#### [What you need to do]
1 – Reproduce the passage of the article on Abu Anas al Liby's capture in Sudan that begins at the words "Al Liby's arrest was" and stops after the words "the Sudanese government.".
2 – Carry on the article on Abu Anas al Liby's capture in Sudan, picking up after its last sentence.

#### [Selected passage]
####

U.S. Negotiating With Sudan on Abu Anas al Liby Transfer To Egypt
A senior aide to Osama bin Laden who is on U.S. President George W. Bush's most-wanted list of international terrorists for allegedly helping plan the 1998 bombings of two U.S. embassies in East Africa has been captured in Sudan, senior Bush administration officials confirmed.
Officials in the United States have been negotiating for more than a month with the Sudanese government to have Abu Anas al Liby transferred to Egypt because he also allegedly participated in planning an attempted assassination of Egyptian President Hosni Mubarak in 1995, said an official familiar with the talks, according to The Washington Post.
Al Liby is the most senior al Qaeda member to be arrested since Washington launched its global war on terrorism. He is the first person captured alive among Bush administration's most wanted terrorists. U.S. authorities have a warrant for al Liby's arrest, however seem willing to have him transferred to Egypt.
As the most senior official of al Qaeda in custody, Liby would potentially be an extremely useful source on information about suspected terror mastermind Osama bin Laden's terrorist network, The Post added.
Al Liby's arrest was first disclosed by The Sunday Times of London. It reported he was one of nine terrorists arrested by the Sudanese government last month and is the subject of discussions with U.S. officials.
However, a top Sudanese official, Presidential adviser Ghazi Salah Din, told reporters, "We in the government do not have any knowledge of this and I do not think that this is correct", but U.S. government officials confirmed his arrest as well as U.S. negotiations with the Sudanese government.

####

#### [Given material]
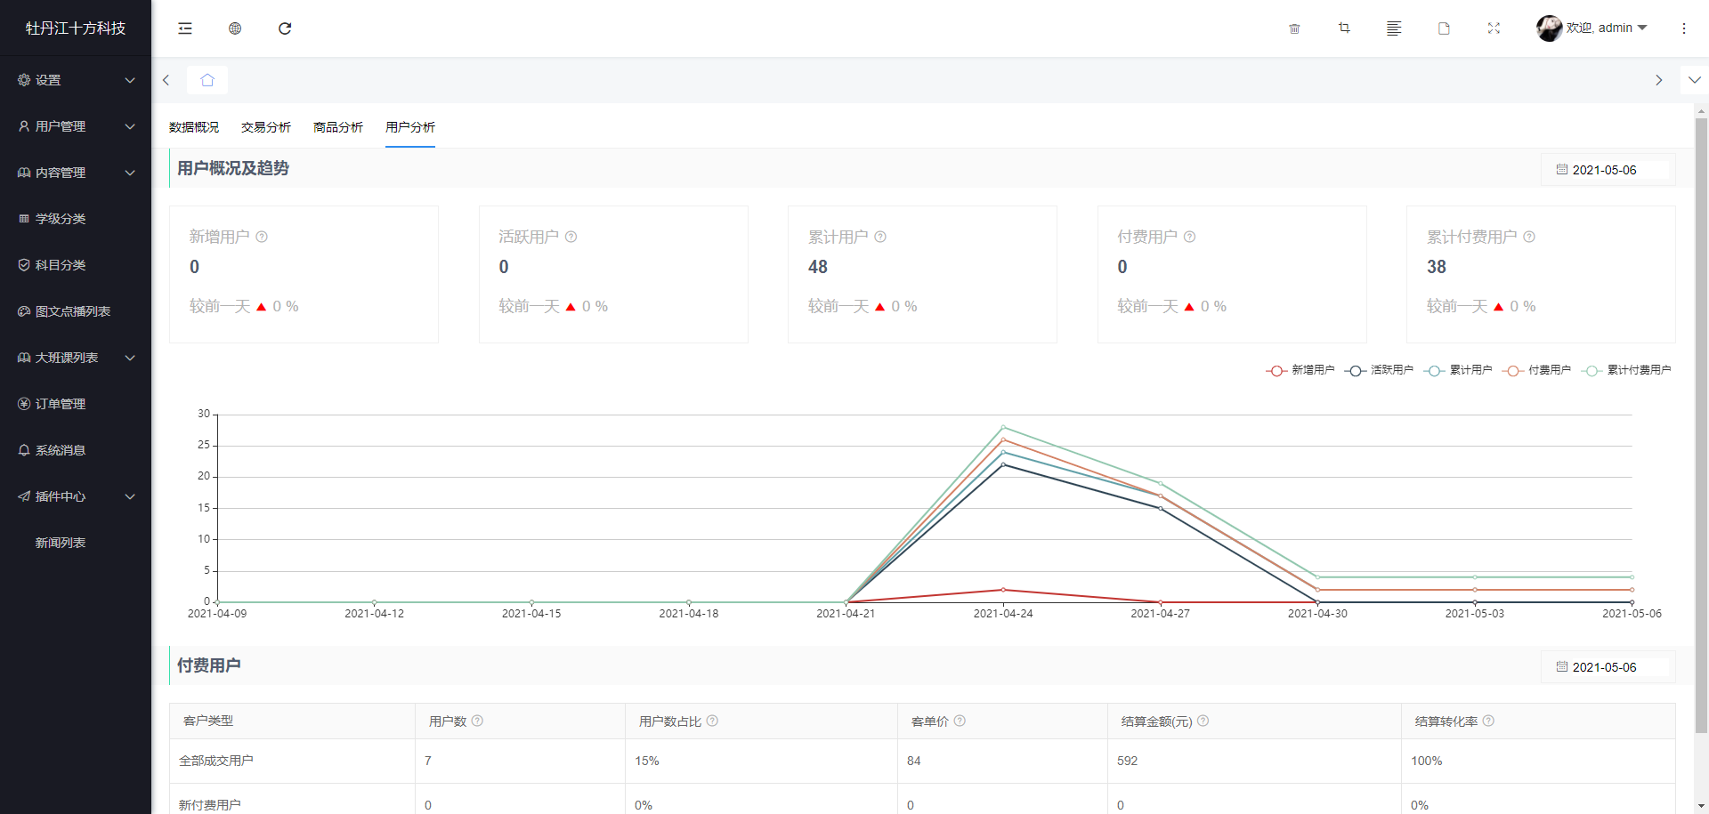Open the document note icon in header
The width and height of the screenshot is (1709, 814).
[1444, 28]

####

#### [Written answers]
1 –
Al Liby's arrest was first disclosed by The Sunday Times of London. It reported he was one of nine terrorists arrested by the Sudanese government last month and is the subject of discussions with U.S. officials.
However, a top Sudanese official, Presidential adviser Ghazi Salah Din, told reporters, "We in the government do not have any knowledge of this and I do not think that this is correct", but U.S. government officials confirmed his arrest as well as U.S. negotiations with the Sudanese government.

2 –
Abu Anas al Liby
Born and raised in Tripoli, capital city of Libya, 37-year-old al Liby joined the al Qaeda organization in the late 1980s or early 1990s. At around that same time, following a crackdown on Muslim extremists by Libyan President Moammar Gaddafi, al Liby escaped Libya and headed to Sudan, where Osama bin Laden had established a beachhead.
His technical expertise, especially in the field of computers and high-tech gadgetry quickly made him Bin Laden’s computer expert. He soon earned a place on al Qaeda's ruling council, or shura.
He later left Sudan before bin Laden's departure for Afghanistan in 1996, moving to Qatar before settling in Manchester, England. The British government granted him political asylum after he expressed a fear of persecution if sent back home.
After he was indicted two years ago in New York in connection with the 1998 bombings of the American embassies in Nairobi and Tanzania, British law enforcement authorities sought to arrest him, but found he had escaped, the Washington Post said.
British Special Branch agents found incriminating evidence at his home, though, including a comprehensive terrorist manual recorded on a computer disk. U.S. Attorney General John D. Ashcroft has described the document as "a how-to guide for terrorists that instructs enemy operatives in the art of killing in a free society."
The manual was introduced as evidence in the trial stemming from the Nairobi embassy bombing that killed 213 people, including 12 Americans. Some of the sections included in the manual explain how to kidnap enemy personnel, spread rumors, write statements which instigate people against the enemy as well as blast and destroy embassies.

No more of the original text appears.